Chronic nicotinamide mononucleotide supplementation elevates blood nicotinamide adenine dinucleotide levels and alters muscle function in healthy older men

Abstract

Preclinical studies have revealed that the elevation of nicotinamide adenine dinucleotide (NAD + ) upon the administration of nicotinamide mononucleotide (NMN), an NAD + precursor, can mitigate aging-related disorders; however, human data on this are limited. We investigated whether the chronic oral supplementation of NMN can elevate blood NAD + levels and alter physiological dysfunctions in healthy older participants. We administered 250 mg NMN per day to aged men for 6 or 12 weeks in a placebo-controlled, randomized, double-blind, parallel-group trial. Chronic NMN supplementation was well tolerated and caused no significant deleterious effect. Metabolomic analysis of whole blood samples demonstrated that oral NMN supplementation significantly increased the NAD + and NAD + metabolite concentrations.
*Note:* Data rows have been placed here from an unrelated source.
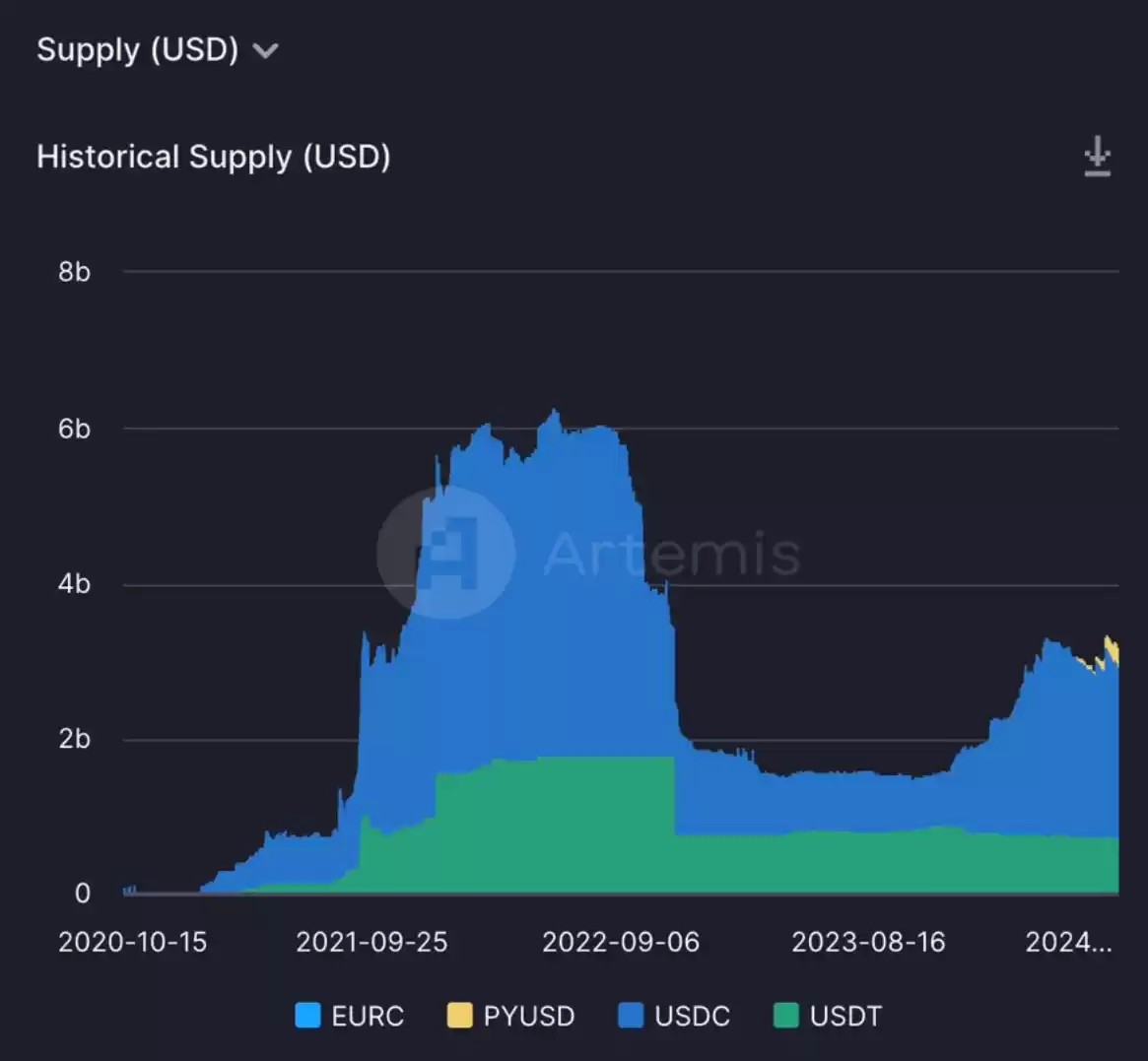Hide USDC series via legend label
Screen dimensions: 1148x1061
pyautogui.click(x=692, y=1016)
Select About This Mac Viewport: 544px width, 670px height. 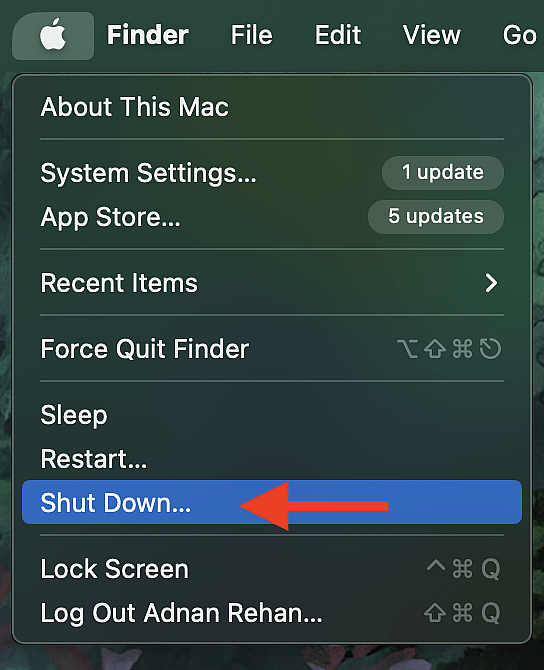(272, 107)
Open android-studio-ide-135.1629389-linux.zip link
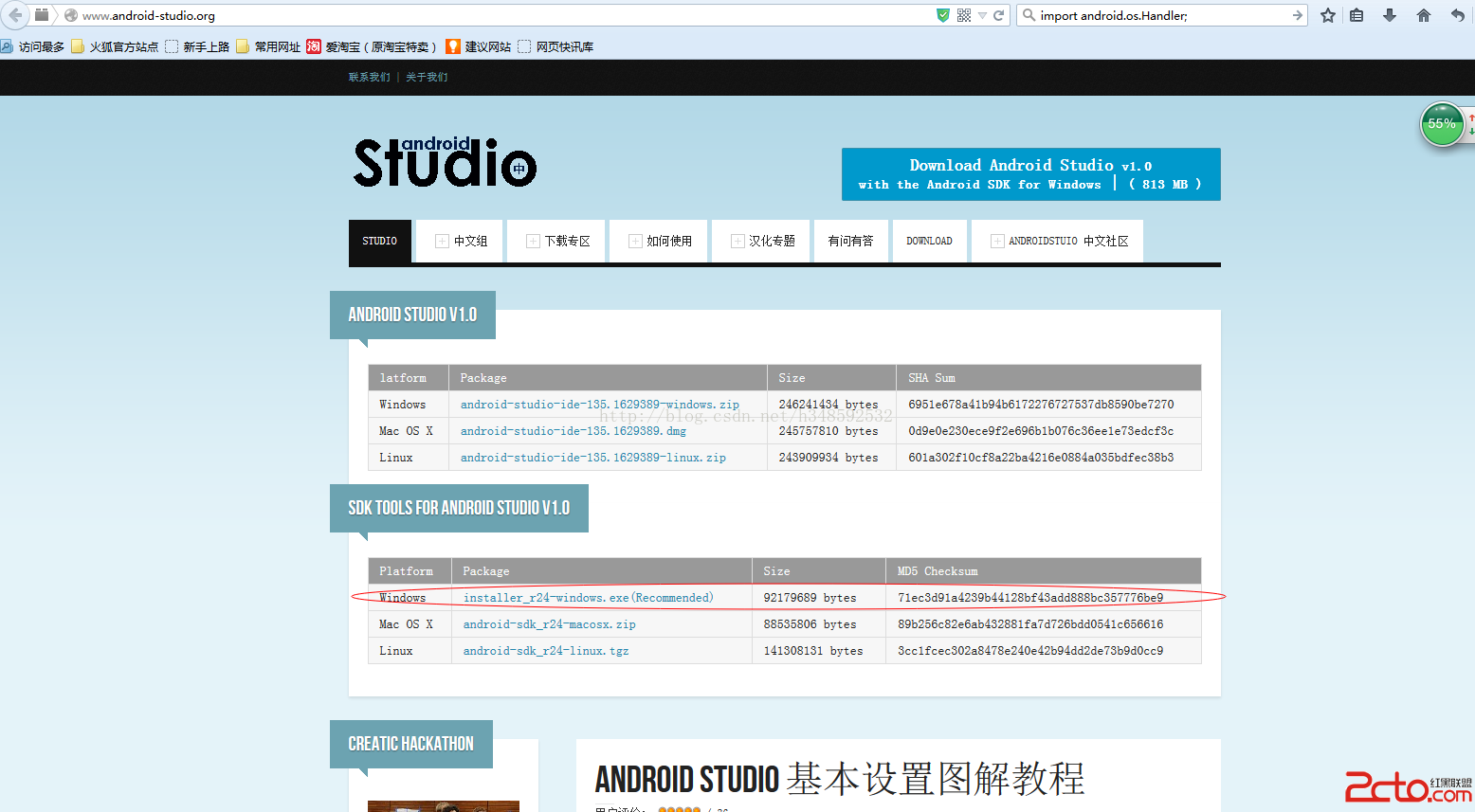This screenshot has height=812, width=1475. pyautogui.click(x=592, y=458)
There were nominally significant improvements in gait speed and performance in the left grip test, which should be validated in larger studies; however, NMN exerted no significant effect on body composition. Therefore, chronic oral NMN supplementation can be an efficient NAD + booster for preventing aging-related muscle dysfunctions in humans.

Fig. 1. Clinical trial diagrams.

Clinical trial flow chart illustrating the procedures for the selection of study participants and data analyses. Sixty-five potential participants were screened, and 42 eligible participants were selected and randomized in a 1:1 ratio into the two groups. Clinical examinations were performed at the 0-, 6-, and 12-week visits. Deviation from the study protocol was noted in 22 participants after the 6-week visit, and eventually, 20 participants completed the 12-week study.
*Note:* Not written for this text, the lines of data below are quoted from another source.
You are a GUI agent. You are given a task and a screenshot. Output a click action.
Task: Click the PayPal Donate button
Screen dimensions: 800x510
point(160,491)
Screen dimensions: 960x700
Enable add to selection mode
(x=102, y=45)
Fig. 2. Chronic oral NMN administration increases whole blood NAD+ and NAD+-related metabolite levels.

a–g Changes in whole blood NAD+ and NAD+-related metabolite levels (NMN (a), NAD+ (b), NR (c), NAMN (d), NAR (e), NA (f), and NAM (g)) after 12 weeks of placebo (n = 10) or NMN (n = 10) supplementation. Center lines in boxplots are medians. Bounds of boxes are 25- and 75 percentiles. Bounds of whiskers are the minimum and the maximum inside a distance of 1.5 times the interquartile range from the lower or upper quartile. NMN nicotinamide mononucleotide, NAD+ nicotinamide adenine dinucleotide, NR nicotinamide riboside, NAMN nicotinic acid mononucleotide, NAR nicotinic acid riboside, NA nicotinic acid, NAM nicotinamide. ^aInter-group comparisons were performed using an unpaired t test. ^bInter-group comparisons were performed using the Mann–Whitney U test. *P < 0.05; **P < 0.01; ***P < 0.001.
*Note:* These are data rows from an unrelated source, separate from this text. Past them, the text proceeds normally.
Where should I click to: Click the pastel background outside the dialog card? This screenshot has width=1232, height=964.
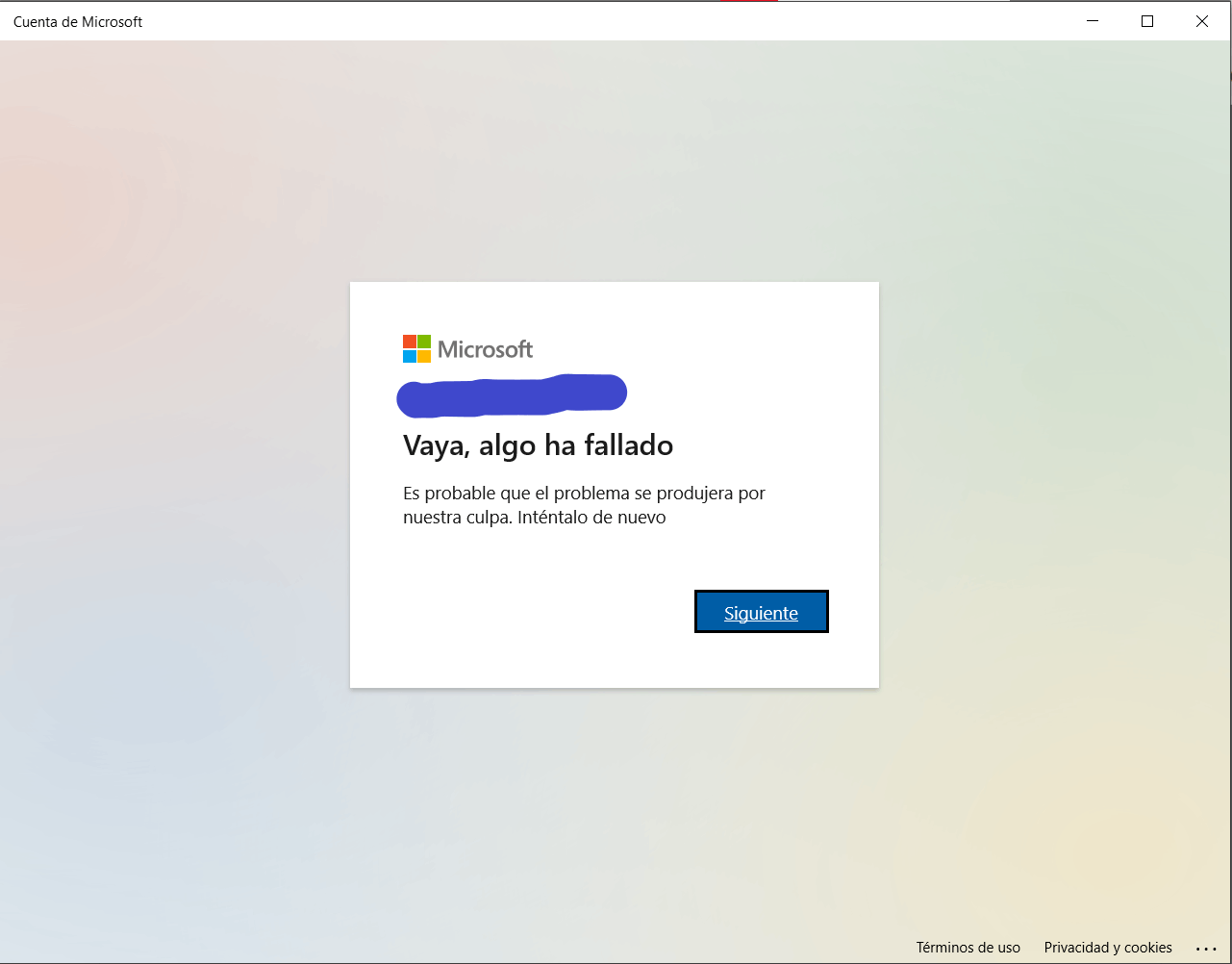(x=173, y=481)
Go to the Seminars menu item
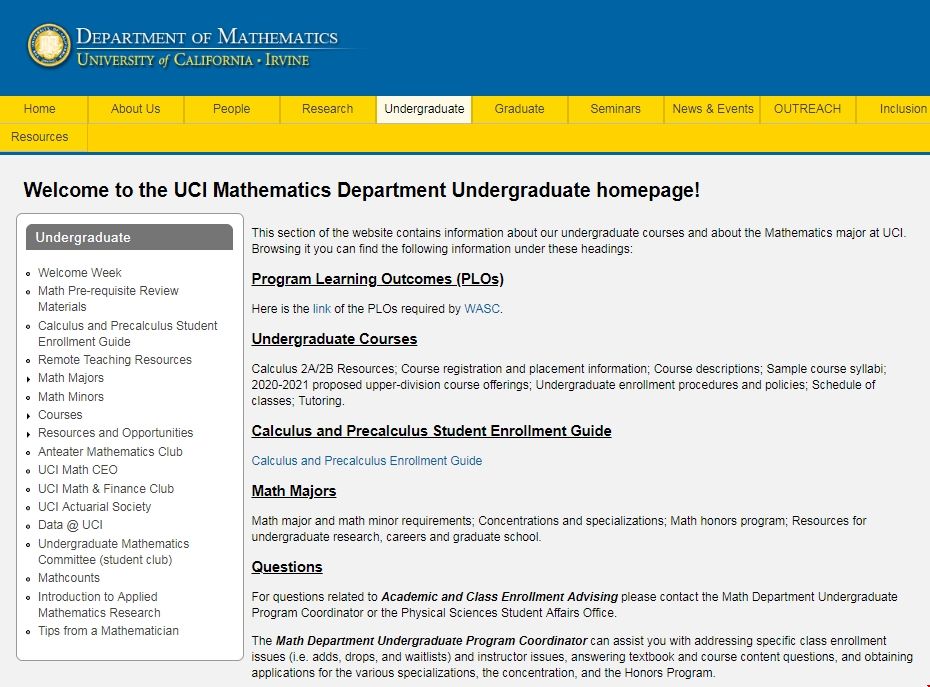Screen dimensions: 930x687 (615, 109)
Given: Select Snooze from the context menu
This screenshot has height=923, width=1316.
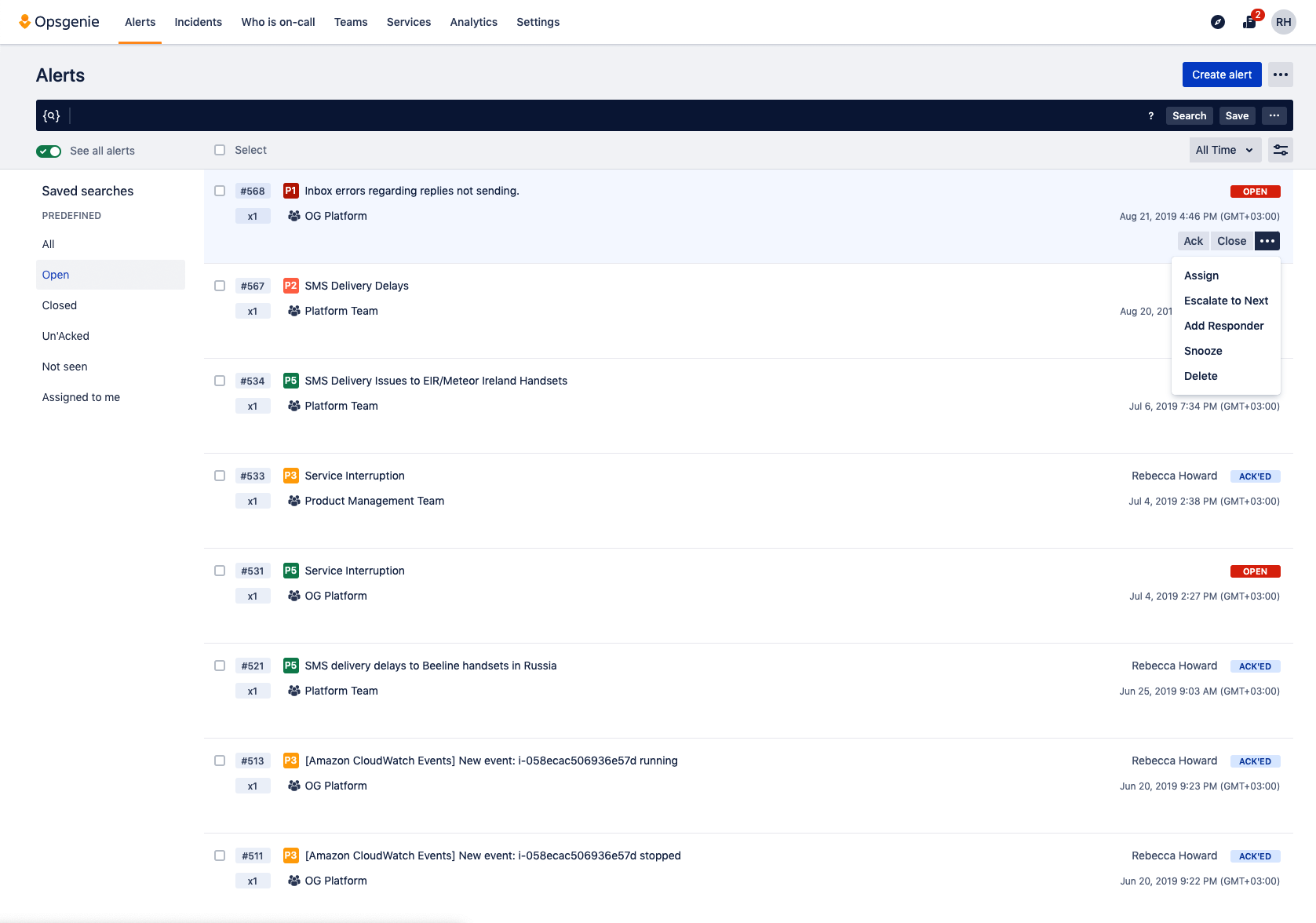Looking at the screenshot, I should pos(1203,351).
Fig. 3. NMN supplementation does not affect metabolic parameters.

a A representative single CT slice at the navel level of an NMN or placebo group participant at the 0- or 12-visit to calculate the visceral fat area; the red region indicates visceral fat, and the blue region indicates subcutaneous fat. b The effect of NMN on the CT L/S ratio, visceral fat area calculated from CT slices, and fat mass (lrb%) measured using the BIA method. c The effect of NMN on HbA1c, FBG, HOMA-β, HOMA-IR, glucose AUC, insulin AUC, and C-peptide AUC. The AUC was calculated from the results of the 75 g OGTT. The numbers in the parentheses indicate the respective sample sizes. ^aTreatment was compared using a mixed-model analysis. The p-value denotes the interaction. ^bTreatment was compared using MMRM. The P value denotes interaction. ^cInter-group comparisons were performed using an unpaired t test (no adjustment for baseline). ^dInter-group comparisons were performed using the Mann–Whitney U test (no adjustment for baseline). ^eInter-group comparisons were performed using ANCOVA for adjusting the baseline. *P < 0.05; **P < 0.01; ***P < 0.001.